- **SUPPLIED MATERIAL**:
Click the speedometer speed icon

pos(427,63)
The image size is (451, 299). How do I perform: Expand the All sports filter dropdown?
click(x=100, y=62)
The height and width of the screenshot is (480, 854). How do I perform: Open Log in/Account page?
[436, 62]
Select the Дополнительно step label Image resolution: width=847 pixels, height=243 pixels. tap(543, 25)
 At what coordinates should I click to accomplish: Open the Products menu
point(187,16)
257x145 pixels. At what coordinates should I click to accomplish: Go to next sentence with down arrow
==
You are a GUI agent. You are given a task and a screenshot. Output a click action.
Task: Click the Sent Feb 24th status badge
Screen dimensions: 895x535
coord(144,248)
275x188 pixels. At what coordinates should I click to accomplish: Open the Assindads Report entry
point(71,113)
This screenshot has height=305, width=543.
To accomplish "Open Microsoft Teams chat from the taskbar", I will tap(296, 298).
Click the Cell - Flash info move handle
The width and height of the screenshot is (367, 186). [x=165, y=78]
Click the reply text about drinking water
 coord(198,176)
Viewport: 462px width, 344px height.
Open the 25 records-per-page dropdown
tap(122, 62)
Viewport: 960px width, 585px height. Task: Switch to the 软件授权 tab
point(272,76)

- **EXERCISE GOAL**:
Using the entries above, extract exactly the span from the line with "Click the speedometer speed icon" to the line with "257x145 pixels. At", both lines included; leave out everything else.

- **YOUR SOLUTION**:
Click the speedometer speed icon

pos(427,63)
The image size is (451, 299). How do I perform: Expand the All sports filter dropdown?
click(x=100, y=62)
The height and width of the screenshot is (480, 854). How do I perform: Open Log in/Account page?
[436, 62]
Select the Дополнительно step label Image resolution: width=847 pixels, height=243 pixels. tap(543, 25)
 At what coordinates should I click to accomplish: Open the Products menu
point(187,16)
257x145 pixels. At what coordinates should I click to accomplish: Go to next sentence with down arrow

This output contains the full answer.